Print each line below verbatim, skipping every picture.

(Supplied information)

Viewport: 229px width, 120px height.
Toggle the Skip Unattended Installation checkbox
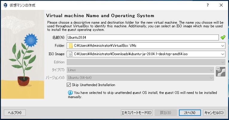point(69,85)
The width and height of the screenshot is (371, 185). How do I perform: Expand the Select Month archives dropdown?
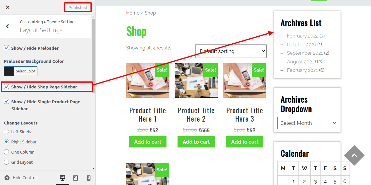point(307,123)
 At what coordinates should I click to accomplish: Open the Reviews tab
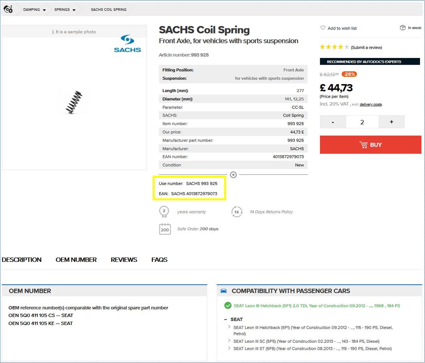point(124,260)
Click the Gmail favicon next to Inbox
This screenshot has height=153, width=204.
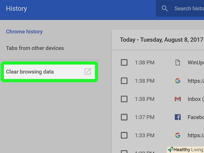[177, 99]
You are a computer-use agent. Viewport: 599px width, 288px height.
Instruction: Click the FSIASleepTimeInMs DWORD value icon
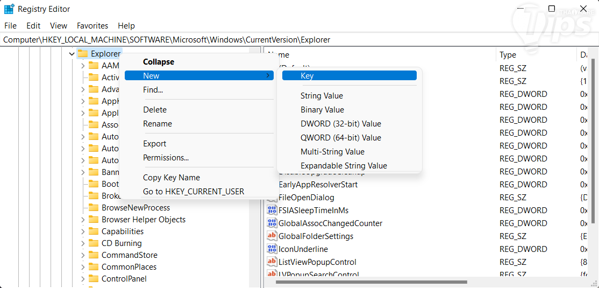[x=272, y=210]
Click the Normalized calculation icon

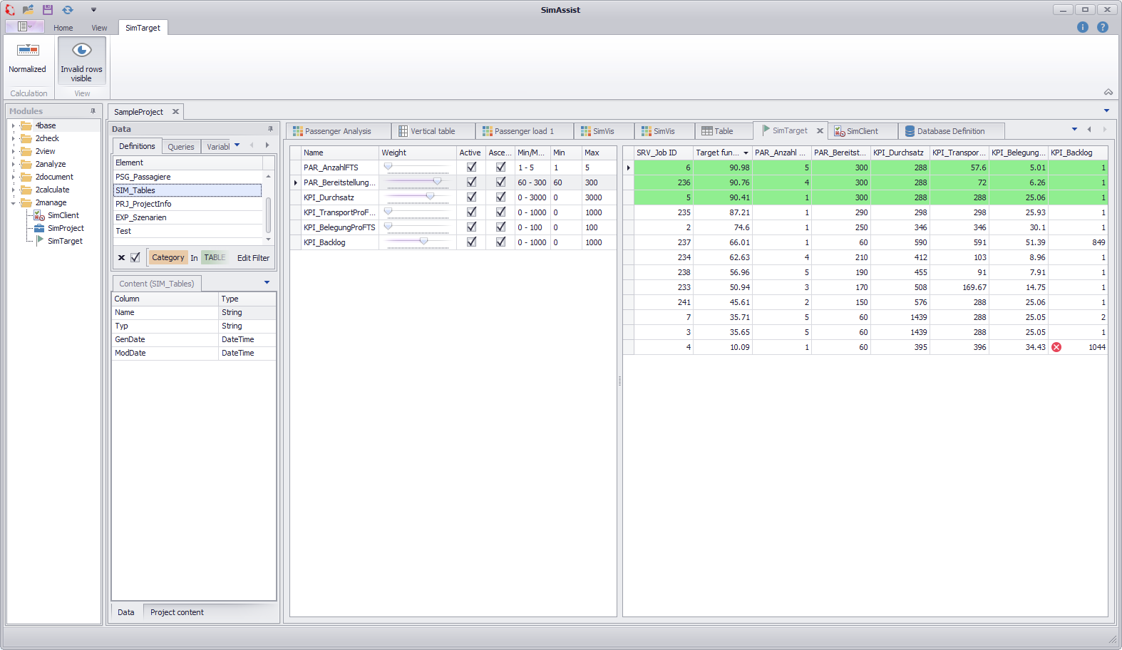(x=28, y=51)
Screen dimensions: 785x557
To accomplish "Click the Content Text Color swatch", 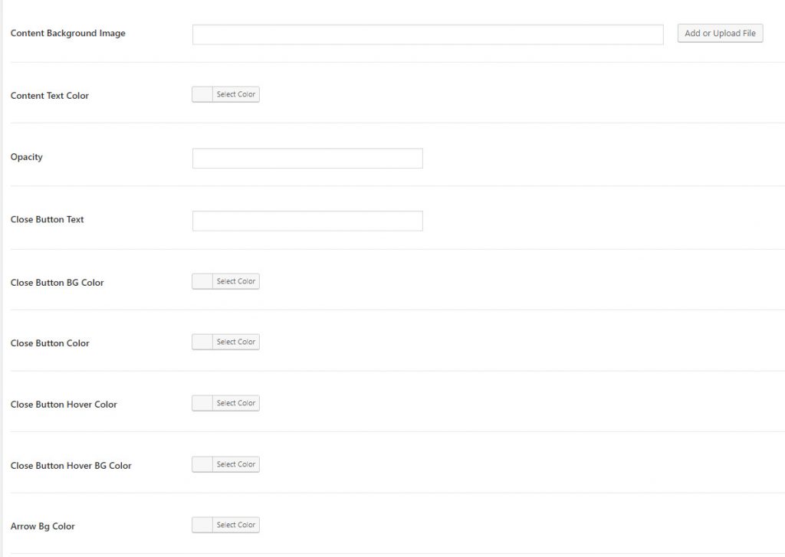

(End Supplied information)

▶ **Written reply**:
Viewport: 229px width, 120px height.
Toggle the Skip Unattended Installation checkbox
point(69,85)
The width and height of the screenshot is (371, 185). How do I perform: Expand the Select Month archives dropdown?
point(307,123)
 At what coordinates should I click to accomplish: Open the Reviews tab
point(124,260)
Click the Gmail favicon next to Inbox
This screenshot has height=153, width=204.
[177, 99]
You are a computer-use agent. Viewport: 599px width, 288px height.
Instruction: Click the FSIASleepTimeInMs DWORD value icon
[x=272, y=210]
Click the Normalized calculation icon

(x=28, y=51)
Screen dimensions: 785x557
To accomplish "Click the Content Text Color swatch", 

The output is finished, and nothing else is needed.